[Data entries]
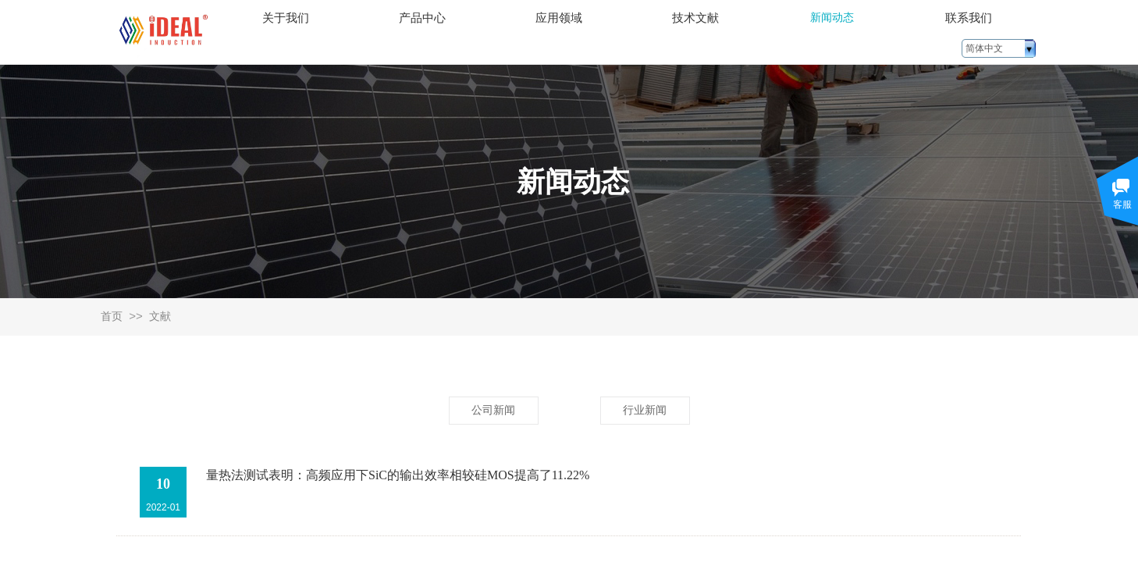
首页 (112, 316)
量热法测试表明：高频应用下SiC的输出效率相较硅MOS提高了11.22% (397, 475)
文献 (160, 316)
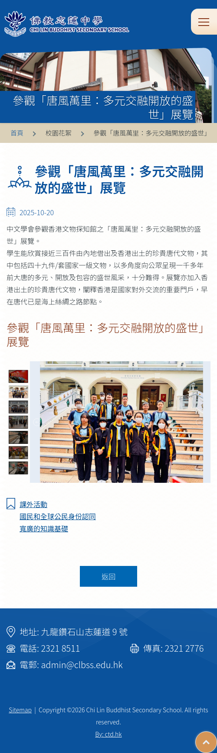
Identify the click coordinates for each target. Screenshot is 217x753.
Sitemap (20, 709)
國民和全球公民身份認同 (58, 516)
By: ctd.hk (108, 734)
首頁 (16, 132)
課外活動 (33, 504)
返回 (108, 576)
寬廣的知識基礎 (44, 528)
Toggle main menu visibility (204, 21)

==

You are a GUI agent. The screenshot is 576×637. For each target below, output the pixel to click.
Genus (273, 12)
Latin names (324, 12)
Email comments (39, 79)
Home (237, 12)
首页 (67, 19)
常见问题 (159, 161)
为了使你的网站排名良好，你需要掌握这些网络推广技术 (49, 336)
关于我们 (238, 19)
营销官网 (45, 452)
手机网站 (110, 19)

REQUIREMENT:
Convert the entries starting at the line containing "Email comments (39, 79)" and ending at the line containing "手机网站 (110, 19)" into a Markdown table with the columns No. and Entry, one numbered row per line and blank lines omitted.

RESPONSE:
| No. | Entry |
|---|---|
| 1 | Email comments (39, 79) |
| 2 | Home (237, 12) |
| 3 | 首页 (67, 19) |
| 4 | 常见问题 (159, 161) |
| 5 | 为了使你的网站排名良好，你需要掌握这些网络推广技术 (49, 336) |
| 6 | 关于我们 (238, 19) |
| 7 | 营销官网 (45, 452) |
| 8 | 手机网站 (110, 19) |